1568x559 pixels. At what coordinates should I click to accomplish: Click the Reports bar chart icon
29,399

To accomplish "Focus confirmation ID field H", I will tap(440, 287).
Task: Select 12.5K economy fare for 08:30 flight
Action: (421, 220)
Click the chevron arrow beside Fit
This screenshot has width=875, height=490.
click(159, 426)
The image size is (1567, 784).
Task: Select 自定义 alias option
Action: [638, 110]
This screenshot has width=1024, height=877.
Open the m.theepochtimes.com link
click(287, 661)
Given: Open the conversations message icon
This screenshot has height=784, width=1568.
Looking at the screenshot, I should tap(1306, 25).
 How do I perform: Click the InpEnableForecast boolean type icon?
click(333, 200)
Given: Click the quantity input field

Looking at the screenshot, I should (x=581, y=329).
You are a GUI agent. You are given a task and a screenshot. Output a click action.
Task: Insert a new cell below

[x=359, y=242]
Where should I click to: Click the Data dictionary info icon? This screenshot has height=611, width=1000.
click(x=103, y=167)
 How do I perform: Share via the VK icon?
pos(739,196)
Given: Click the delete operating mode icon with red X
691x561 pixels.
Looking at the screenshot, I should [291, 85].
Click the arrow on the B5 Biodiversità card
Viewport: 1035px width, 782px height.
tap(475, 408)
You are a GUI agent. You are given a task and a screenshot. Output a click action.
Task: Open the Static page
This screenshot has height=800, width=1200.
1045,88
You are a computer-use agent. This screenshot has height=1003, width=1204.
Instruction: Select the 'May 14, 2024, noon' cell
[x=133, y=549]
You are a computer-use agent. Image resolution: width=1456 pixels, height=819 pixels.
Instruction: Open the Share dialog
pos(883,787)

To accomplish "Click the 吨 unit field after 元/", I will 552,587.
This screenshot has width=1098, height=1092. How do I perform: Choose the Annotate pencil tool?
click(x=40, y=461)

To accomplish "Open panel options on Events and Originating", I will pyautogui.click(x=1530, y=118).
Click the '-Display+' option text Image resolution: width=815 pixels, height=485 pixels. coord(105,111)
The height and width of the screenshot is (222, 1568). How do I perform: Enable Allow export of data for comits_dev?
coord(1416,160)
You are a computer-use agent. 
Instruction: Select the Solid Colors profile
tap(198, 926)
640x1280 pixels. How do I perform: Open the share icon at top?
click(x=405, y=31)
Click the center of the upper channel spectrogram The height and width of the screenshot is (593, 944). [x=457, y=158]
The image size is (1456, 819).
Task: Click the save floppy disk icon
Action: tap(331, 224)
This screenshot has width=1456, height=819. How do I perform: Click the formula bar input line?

——

> _Directions_:
Please copy all of the data above line for line, with every character unchanged.

> _Output of the task_:
1568x559 pixels. At what coordinates should I click to accomplish: Click the Reports bar chart icon
29,399

To accomplish "Focus confirmation ID field H", I will tap(440, 287).
Task: Select 12.5K economy fare for 08:30 flight
Action: (421, 220)
Click the chevron arrow beside Fit
This screenshot has width=875, height=490.
click(159, 426)
The image size is (1567, 784).
Task: Select 自定义 alias option
Action: [638, 110]
This screenshot has width=1024, height=877.
Open the m.theepochtimes.com link
click(287, 661)
Given: Open the conversations message icon
This screenshot has height=784, width=1568.
Looking at the screenshot, I should tap(1306, 25).
 How do I perform: Click the InpEnableForecast boolean type icon?
click(333, 200)
Given: Click the quantity input field

Looking at the screenshot, I should (x=581, y=329).
You are a GUI agent. You are given a task and a screenshot. Output a click action.
Task: Insert a new cell below

[x=359, y=242]
Where should I click to: Click the Data dictionary info icon? This screenshot has height=611, width=1000.
click(x=103, y=167)
 How do I perform: Share via the VK icon?
pos(739,196)
Given: Click the delete operating mode icon with red X
691x561 pixels.
Looking at the screenshot, I should [291, 85].
Click the arrow on the B5 Biodiversità card
Viewport: 1035px width, 782px height.
tap(475, 408)
You are a GUI agent. You are given a task and a screenshot. Output a click action.
Task: Open the Static page
This screenshot has height=800, width=1200.
1045,88
You are a computer-use agent. This screenshot has height=1003, width=1204.
Instruction: Select the 'May 14, 2024, noon' cell
[x=133, y=549]
You are a computer-use agent. Image resolution: width=1456 pixels, height=819 pixels.
Instruction: Open the Share dialog
pos(883,787)

To accomplish "Click the 吨 unit field after 元/", I will 552,587.
This screenshot has width=1098, height=1092. How do I perform: Choose the Annotate pencil tool?
click(x=40, y=461)

To accomplish "Open panel options on Events and Originating", I will pyautogui.click(x=1530, y=118).
Click the '-Display+' option text Image resolution: width=815 pixels, height=485 pixels. coord(105,111)
The height and width of the screenshot is (222, 1568). How do I perform: Enable Allow export of data for comits_dev?
coord(1416,160)
You are a computer-use agent. 
Instruction: Select the Solid Colors profile
tap(198, 926)
640x1280 pixels. How do I perform: Open the share icon at top?
click(x=405, y=31)
Click the center of the upper channel spectrogram The height and width of the screenshot is (593, 944). [x=457, y=158]
The image size is (1456, 819).
Task: Click the save floppy disk icon
Action: tap(331, 224)
This screenshot has width=1456, height=819. How do I perform: Click the formula bar input line?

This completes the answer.